Identifying the same internet user across devices or over time is often infeasible. This presents a problem for online experiments, as it precludes person-level randomization. Randomization must instead be done using imperfect proxies for people, like cookies, email addresses, or device identifiers. Users may be partially treated and partially untreated as some of their cookies are assigned to the test group and some to the control group, complicating statistical inference. We show that the estimated treatment effect in a cookie-level experiment converges to a weighted average of the marginal effects of treating more of a user's cookies. If the marginal effects of cookie treatment exposure are positive and constant, it underestimates the true person-level effect by a factor equal to the number of cookies per person. Using two separate datasets---cookie assignment data from Atlas and advertising exposure and purchase data from Facebook---we empirically quantify the differences between cookie and person-level advertising effectiveness experiments.
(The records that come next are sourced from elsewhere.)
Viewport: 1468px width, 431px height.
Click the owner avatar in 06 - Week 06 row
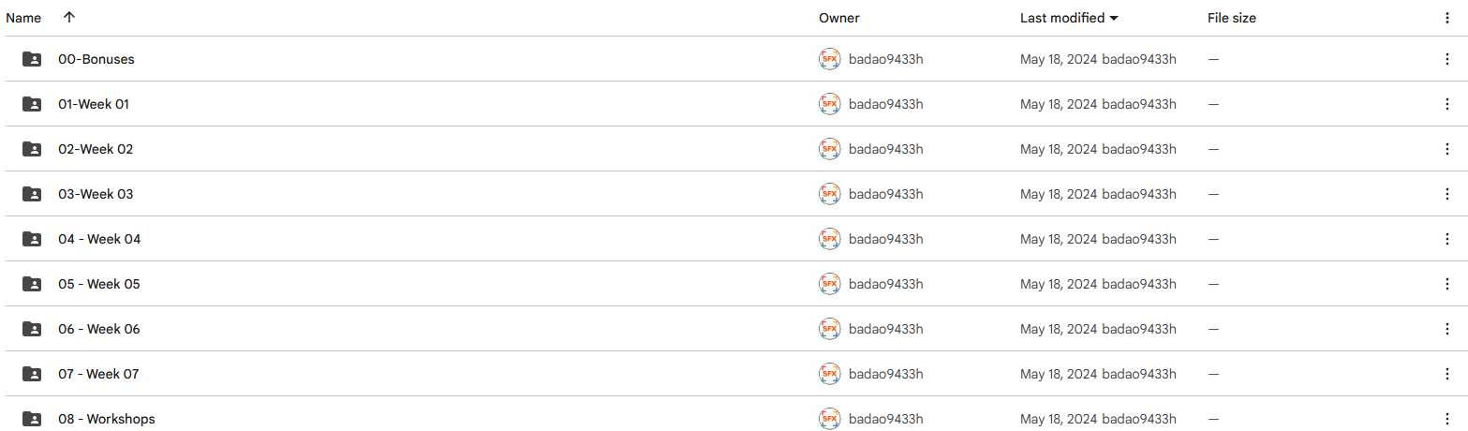[829, 329]
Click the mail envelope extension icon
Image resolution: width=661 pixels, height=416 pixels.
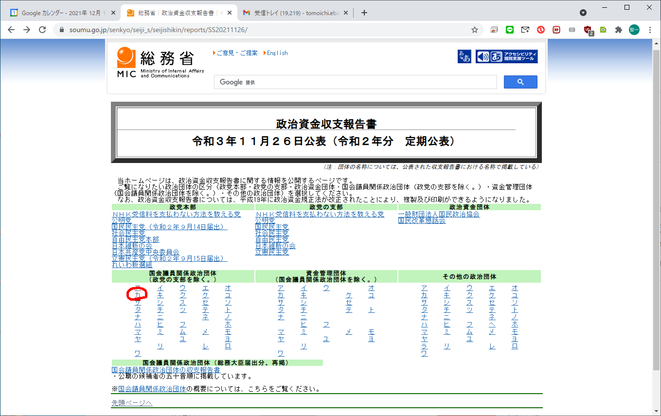[x=525, y=30]
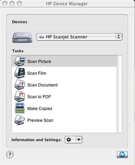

The effects are substantial: cookie tests underestimate the true person-level effects by a factor of about three, and require two to three times the number of people to achieve the same power as a test with perfect treatment assignment.
人与饼干:在线实验中的不完美处理分配
识别跨设备或跨时间的同一互联网用户通常是不可行的。这对在线实验提出了一个问题,因为它排除了个人水平的随机化。随机化必须使用不完美的代理来代替,比如cookie、电子邮件地址或设备标识符。用户可能被部分处理,部分未处理,因为他们的一些cookie被分配给测试组,一些分配给控制组,这使统计推断变得复杂。我们表明,在cookie级别的实验中,估计的处理效果收敛于处理更多用户cookie的边际效应的加权平均值。如果饼干处理暴露的边际效应是积极和恒定的,它低估了真实的个人水平的影响,其系数等于每人饼干的数量。使用两个独立的数据集——来自Atlas的cookie分配数据和来自Facebook的广告曝光和购买数据——我们从经验上量化了cookie和个人层面广告效果实验之间的差异。效果是显著的:饼干测试将真实的个人水平效应低估了约三倍,并且需要两到三倍的人数才能达到与完美治疗分配测试相同的效果。
本文章由计算机程序翻译,如有差异,请以英文原文为准。